How do I find unique records in a large dataset?
I have 100 million lines of data, data is a word of no more than 15 characters, one word per line. This data is stored in several files.
My goal is to find unique words among all files.
One solution is to import all words into the database and add a unique key for that field. but it is too slow for this large dataset.

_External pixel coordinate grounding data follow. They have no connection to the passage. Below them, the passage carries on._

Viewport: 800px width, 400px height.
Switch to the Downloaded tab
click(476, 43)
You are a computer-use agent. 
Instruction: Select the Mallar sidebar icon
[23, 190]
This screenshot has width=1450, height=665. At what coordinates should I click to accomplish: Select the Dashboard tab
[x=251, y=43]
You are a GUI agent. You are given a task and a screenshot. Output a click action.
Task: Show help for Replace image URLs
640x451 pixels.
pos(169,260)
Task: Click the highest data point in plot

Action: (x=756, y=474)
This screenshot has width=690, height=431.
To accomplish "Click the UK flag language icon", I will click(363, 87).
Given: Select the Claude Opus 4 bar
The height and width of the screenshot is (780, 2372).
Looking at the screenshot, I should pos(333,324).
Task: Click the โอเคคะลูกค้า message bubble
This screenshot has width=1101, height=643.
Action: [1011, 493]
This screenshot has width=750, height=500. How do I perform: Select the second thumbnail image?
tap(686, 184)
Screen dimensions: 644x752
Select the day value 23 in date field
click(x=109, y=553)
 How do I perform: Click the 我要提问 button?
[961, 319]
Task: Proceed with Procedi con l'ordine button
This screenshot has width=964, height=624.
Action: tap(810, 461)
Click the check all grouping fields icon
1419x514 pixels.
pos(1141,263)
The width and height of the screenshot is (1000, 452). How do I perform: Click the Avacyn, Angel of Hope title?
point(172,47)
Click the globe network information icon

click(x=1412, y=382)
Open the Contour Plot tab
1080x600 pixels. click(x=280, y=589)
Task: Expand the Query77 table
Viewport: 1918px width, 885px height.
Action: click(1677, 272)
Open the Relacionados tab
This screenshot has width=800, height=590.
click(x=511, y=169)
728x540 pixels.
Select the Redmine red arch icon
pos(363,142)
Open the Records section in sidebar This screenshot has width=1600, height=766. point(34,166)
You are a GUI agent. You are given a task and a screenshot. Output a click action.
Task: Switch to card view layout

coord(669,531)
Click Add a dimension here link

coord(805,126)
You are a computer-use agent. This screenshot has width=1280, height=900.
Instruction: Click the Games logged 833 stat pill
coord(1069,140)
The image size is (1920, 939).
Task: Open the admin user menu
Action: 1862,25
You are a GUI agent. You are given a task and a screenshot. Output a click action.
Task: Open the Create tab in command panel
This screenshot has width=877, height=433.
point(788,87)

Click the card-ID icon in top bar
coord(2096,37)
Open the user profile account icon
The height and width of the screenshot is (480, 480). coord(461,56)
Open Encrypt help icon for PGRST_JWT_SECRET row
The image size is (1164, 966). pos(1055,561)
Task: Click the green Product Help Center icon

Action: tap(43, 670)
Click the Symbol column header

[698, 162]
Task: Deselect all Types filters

Is there a faster solution?
thank
source to share
I'm not sure there will be many faster ways than using a database. Personally, I usually use a UNIX shell script for this:
cat * | sort | uniq
I don't know how fast it will be with 100,000,000 words, and I'm not sure how fast you want it. (For example, do you need to run it many times, or just once? If only once, I would go with the sort and uniq parameter, and let it run overnight if you can).
Alternatively, you can write a script in ruby or a similar language that stores words in an associative array. I suspect it will almost certainly be slower than the database approach.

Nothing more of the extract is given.